Thursday, 4:30 PM
Older siblings really are know-it-alls, study finds
By Colin Nickerson, Globe Staff
Is big sister always telling you what's best? Does big brother seem to know it all?
Instead of stewing in resentment, maybe you should start listening when they dispense smart-alecky advice.
Turns out, they really are brighter than you, by and large.
A massive study by Norwegian scientists appearing in today's edition of the journal Science concludes that a child raised as the eldest has a higher intelligence quotient, on average, than younger siblings.
The difference is just a couple IQ points -- not exactly the gap between Albert Einstein and Homer Simpson.
But the extra smarts conferred by birth order are significant enough in the broad sense. Spread over tens of thousands of individuals, the tiny difference may translate into a higher likelihood of acceptance into better colleges, improved chances of landing a good job or even better luck at winning a brainy spouse, according to some child specialists.
Researchers Petter Kristensen and Tor Bjerkedal make no such bold assertions in their study of 241,310 Norwegian 18- and 19-year-olds. The findings of the Norwegian medical scientists -- Kristensen is an epidemiologist with Norway's Institute of National Health; Bjerkedal is a physician-researcher with the Norwegian Armed Forces Medical Service -- are sure to roil the world of child psychology and family studies.
Slightly better brains appear to be a result of the way the senior child is raised and adapts to the family, not to any special genetic traits that go with being born first, the researchers say.
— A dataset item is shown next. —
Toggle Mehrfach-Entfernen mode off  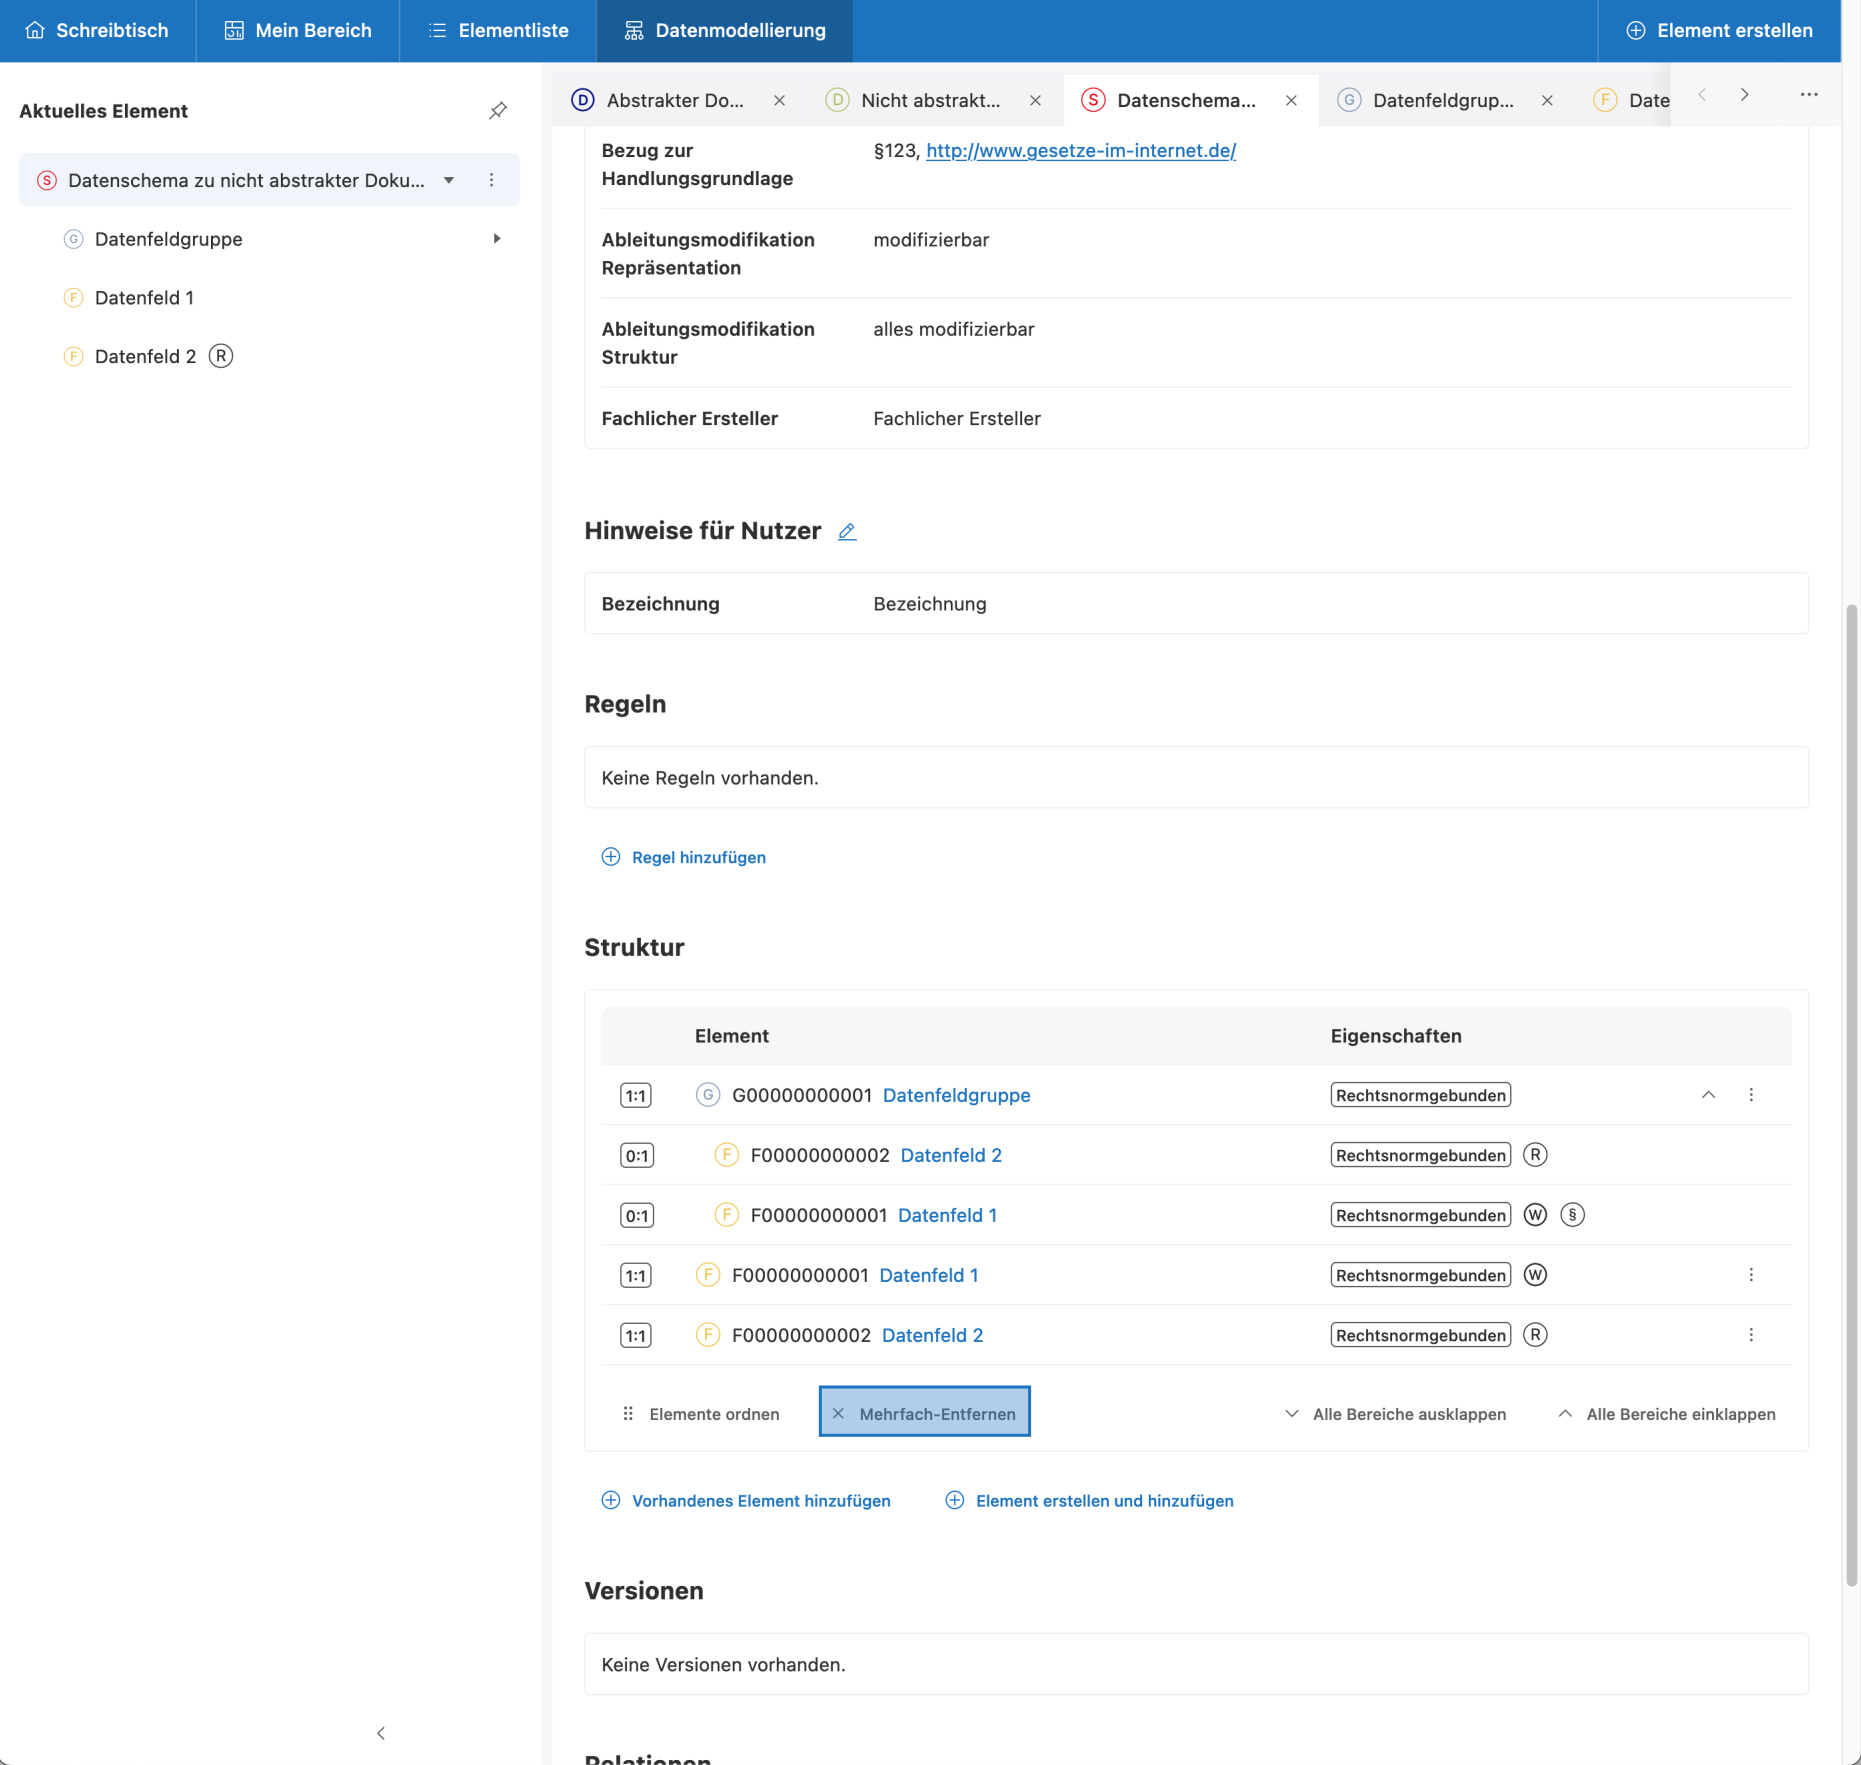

The study is long on numbers and notably short on interpretation. But the bottom line is blunt: the child who holds position as the oldest will possess, on average, an IQ 2.3 points higher than younger siblings. With a sample size of nearly a quarter-million test subjects, that's compelling scientific evidence, according to one specialist.
"This is one of the most important findings in this field to come along in the past 70 years or so," said Frank J. Sulloway, a science historian, visiting professor of psychology at the University of California at Berkeley and an advocate of the view that birth order influences personality.
Sulloway spoke in an interview, but also wrote an accompanying commentary in Science on the Norwegian study
"This is a beautiful study that should put an end to an unnecessarily heated debate over intelligence and birth order," he said. "If you were raised as the first born, you will most likely have a higher IQ -- end of story. Now we should focus effort on finding what this means."
Other specialists weren't so sure, however.
The Norwegian study yields "interesting and valuable data, but nevertheless leaves important methodological questions unanswered that raise the same kind of doubts" that scientists have debated in the past, said Joseph L. Rodgers, professor of psychology at the University of Oklahoma. Rodgers has been critical of the view that birth order affects intelligence.